- EXERCISE: An exact copy is needed of each line from the one including "At what coordinates" through the last line of the entries, both ends counted, with nothing added.

- RECORDED DATA:
◇ ◇ ◇ ◇

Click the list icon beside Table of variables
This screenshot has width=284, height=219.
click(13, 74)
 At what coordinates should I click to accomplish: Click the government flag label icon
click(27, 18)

◇ ◇ ◇ ◇

- SOLUTION BELOW:
 At what coordinates should I click to accomplish: Click the government flag label icon
click(27, 18)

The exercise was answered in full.